Problem to solve: Transcribe exactly, and only, the lines from the one with "The image size is (775, 1034)." through the end of the records below, including both of those lines. Skip all pictures.
■ ■ ■ ■
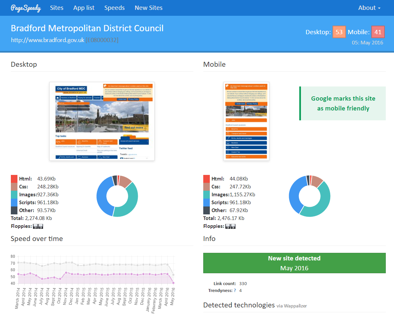This screenshot has height=314, width=394.
Task: Click the Mobile score badge 41
Action: pyautogui.click(x=378, y=32)
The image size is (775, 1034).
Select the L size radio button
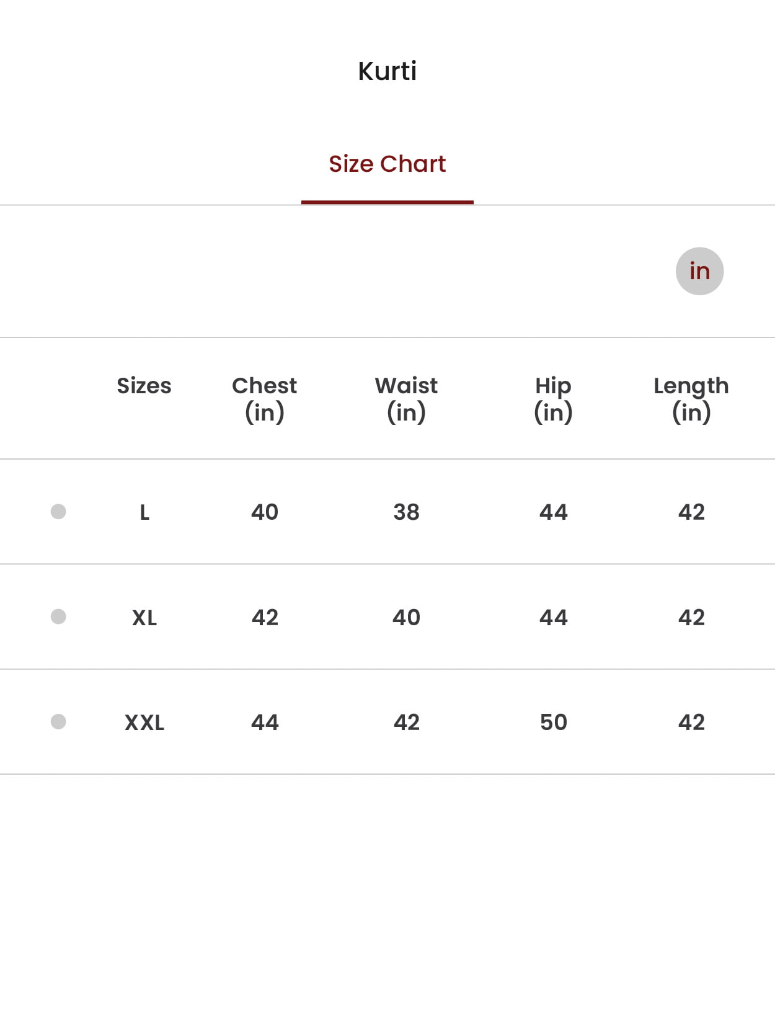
■ ■ ■ ■
Response to this task:
The image size is (775, 1034).
Select the L size radio button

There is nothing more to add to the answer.